— START DATA PROVIDED —

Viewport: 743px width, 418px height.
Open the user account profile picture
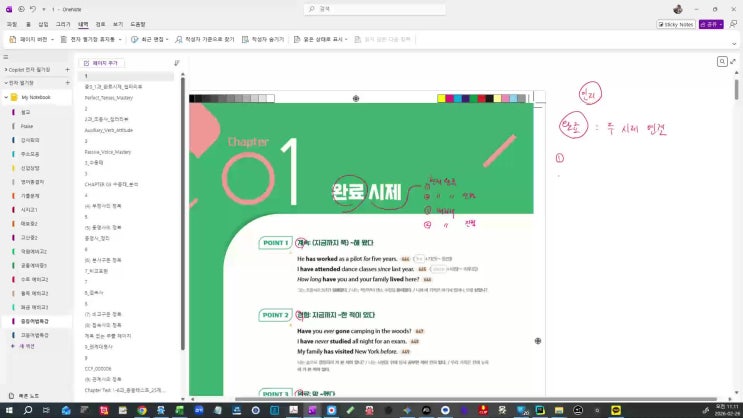pyautogui.click(x=677, y=8)
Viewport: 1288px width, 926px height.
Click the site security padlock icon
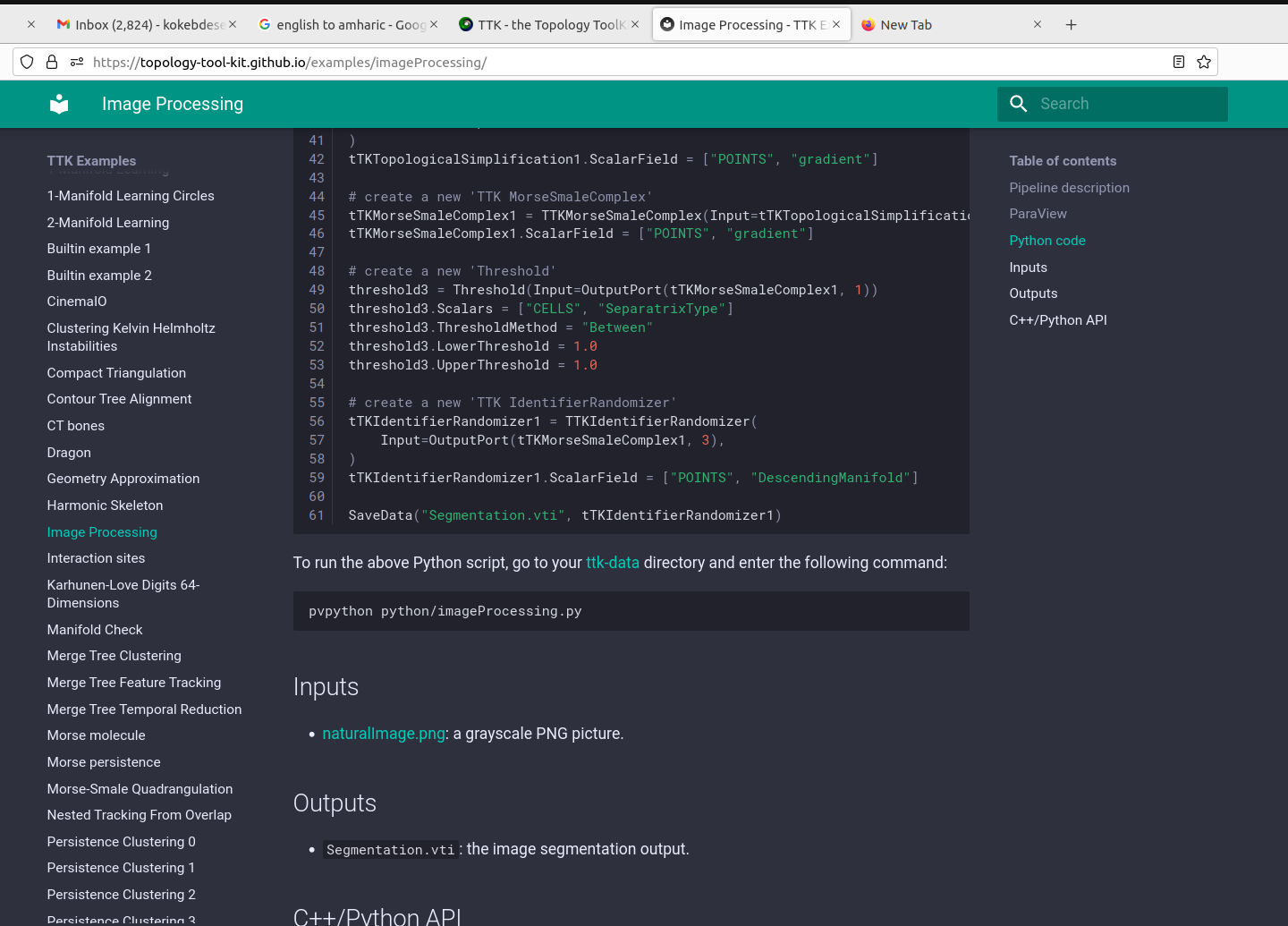click(52, 62)
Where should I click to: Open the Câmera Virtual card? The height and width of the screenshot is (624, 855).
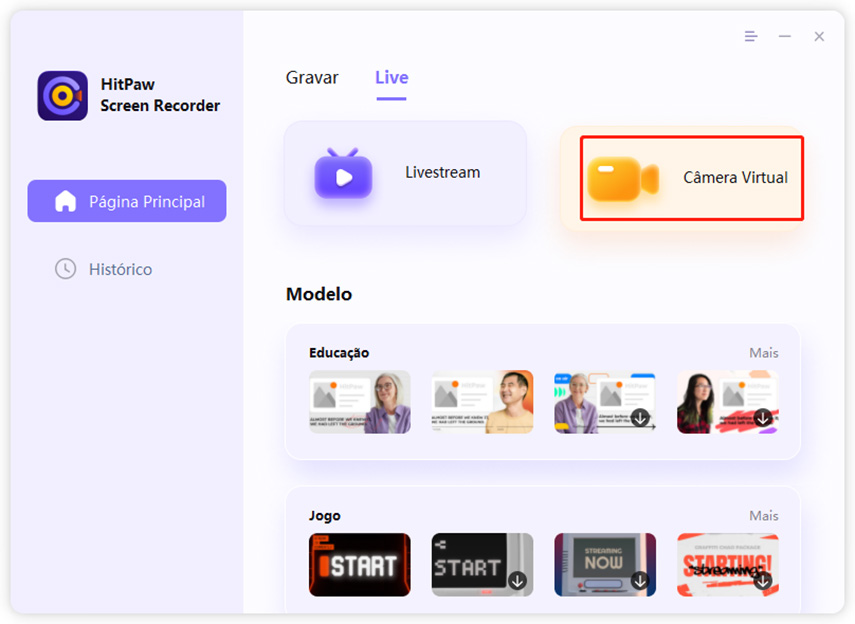click(692, 179)
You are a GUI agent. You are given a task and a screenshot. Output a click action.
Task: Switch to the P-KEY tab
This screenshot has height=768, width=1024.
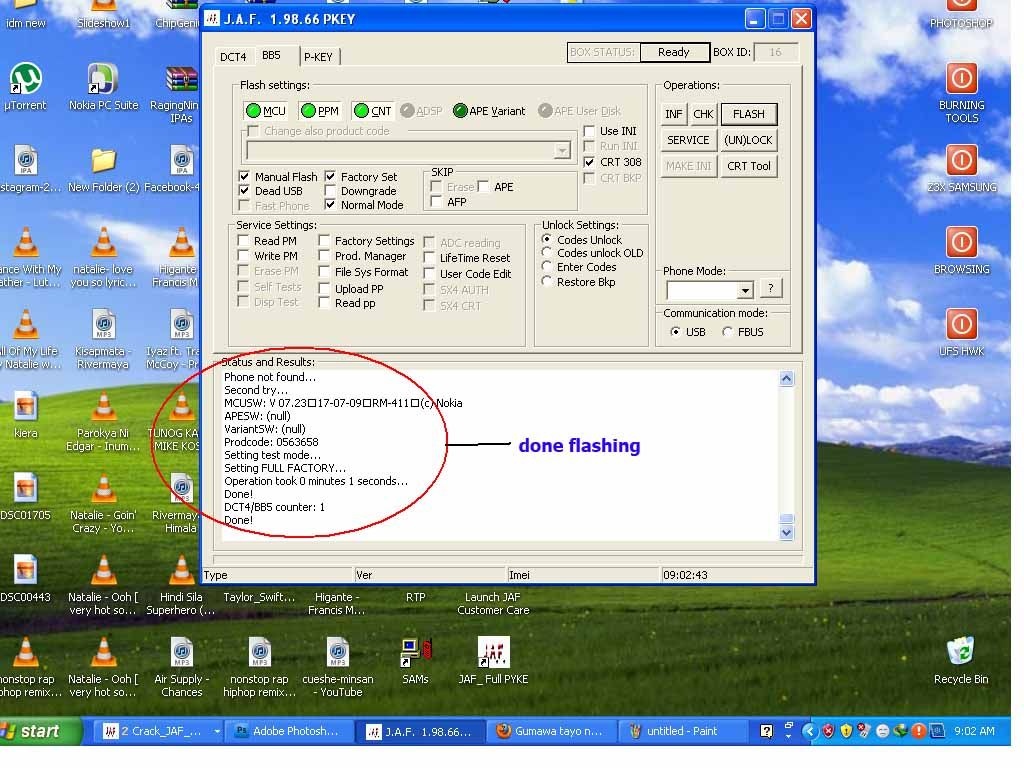318,57
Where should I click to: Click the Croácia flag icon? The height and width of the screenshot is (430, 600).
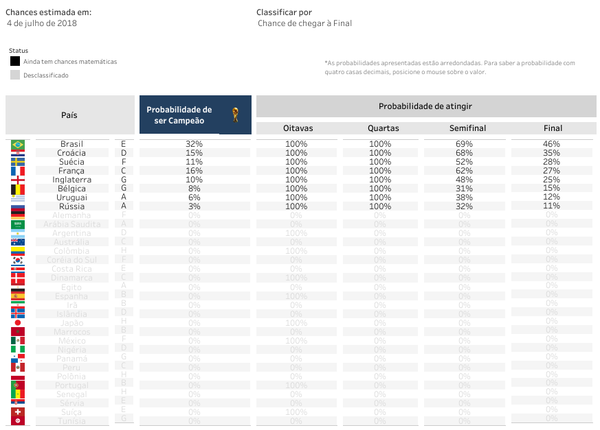[x=17, y=153]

— END DATA PROVIDED —

◆ **GOAL OF THE EXERCISE**: Rewrite every one of the records above, replacing "screenshot" with "screen capture" and keeping everything else unchanged. Omit the pictures from your answer.

◆ **SOLVED PROBLEM**:
Viewport: 743px width, 418px height.
Open the user account profile picture
pyautogui.click(x=677, y=8)
Viewport: 1288px width, 926px height.
Click the site security padlock icon
click(52, 62)
Where should I click to: Open the Câmera Virtual card? The height and width of the screen capture is (624, 855).
click(692, 179)
You are a GUI agent. You are given a task and a screen capture. Output a click action.
Task: Switch to the P-KEY tab
This screen capture has height=768, width=1024.
318,57
Where should I click to: Click the Croácia flag icon? The height and width of the screen capture is (430, 600).
[x=17, y=153]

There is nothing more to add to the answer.